Recently, the Federal Communications Commission (FCC) published a blog post describing the “rainbow of policy and legal options” available to protect the open Internet, contrasting them to other “monochromatic options.” Reading this blog post reminded me of the quote apocryphally (and incorrectly) attributed to Winston Churchill: “Americans will always do the right thing – after exhausting all the other alternatives.” While I applaud the FCC moving in the right direction on policy, I hope the FCC does not exhaust itself chasing the policy rainbow when the right thing – drab and monochromatic as it might be – continues to stare them in the face.

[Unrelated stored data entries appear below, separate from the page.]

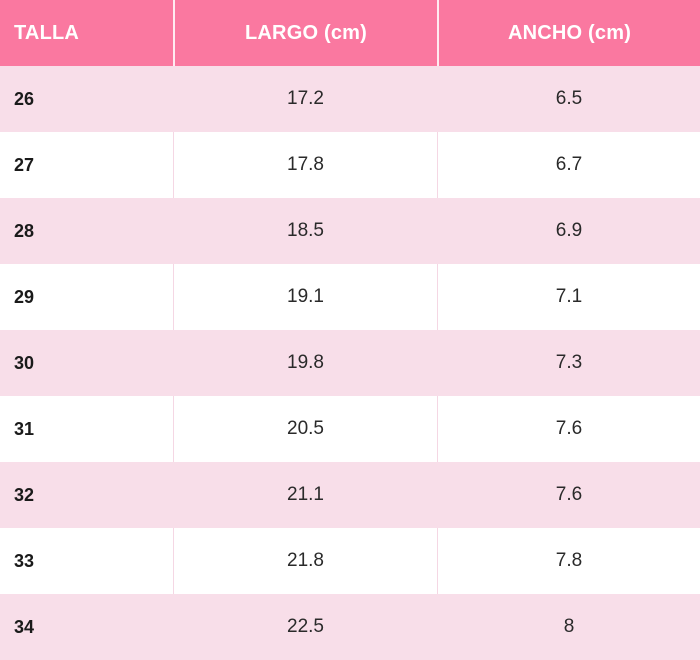 Image resolution: width=700 pixels, height=660 pixels. What do you see at coordinates (24, 296) in the screenshot?
I see `size-cell: 29` at bounding box center [24, 296].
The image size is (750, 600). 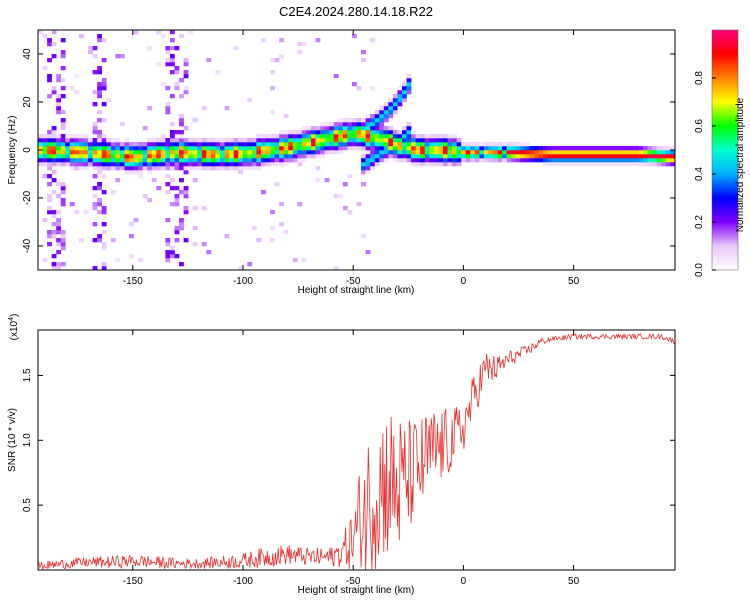 I want to click on spectrogram-y-tick-label: 0, so click(x=28, y=150).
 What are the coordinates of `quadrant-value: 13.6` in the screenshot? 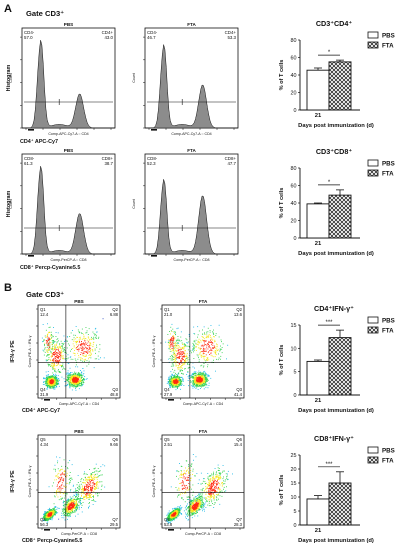 It's located at (238, 314).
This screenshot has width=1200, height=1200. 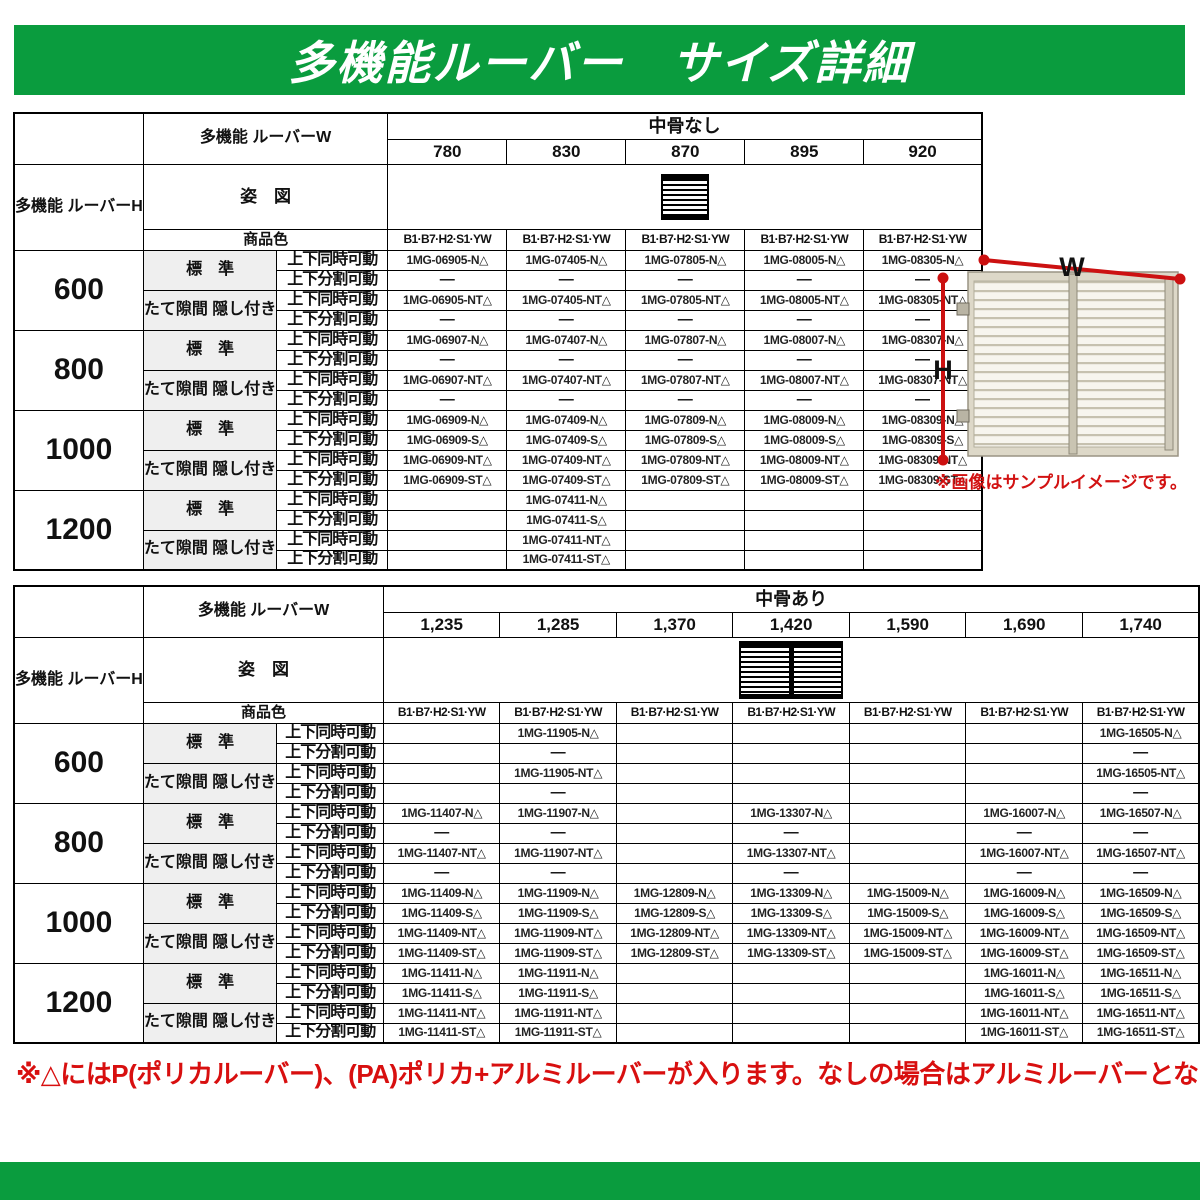 I want to click on product-code-cell: 1MG-11407-N△, so click(x=442, y=813).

On the positive side, the FCC’s blog post reflects an understanding that the FCC’s original proposal from May, permitting paid prioritization (aka “Fast Lanes”) under a ‘commercial reasonableness’ standard will not do the job of protecting the open Internet. The political reality has also shifted, thanks to a tremendous public outcry in favor of recognizing that broadband is the essential service of the 21st Century, a fundamental service that everyone increasingly relies on and therefore – to use the legal expression – is affected with the public interest. Wheeler’s own writing on the network compact likewise recognizes this fundamental principle, which has made his resistance to embracing Title II and insistence on exhausting all other option all the more frustrating.
Judging by the FCC’s blog post, we have made progress since May. Title II has gone from a reluctant inclusion in response to public outcry to something “very much on the table.” But the FCC continues to look for something that will spare it the embarrassment of admitting the agency went down the wrong path ten years ago when it reclassified broadband as a Title I information service, and continues to be distracted by its bright shiny new Section 706 authority.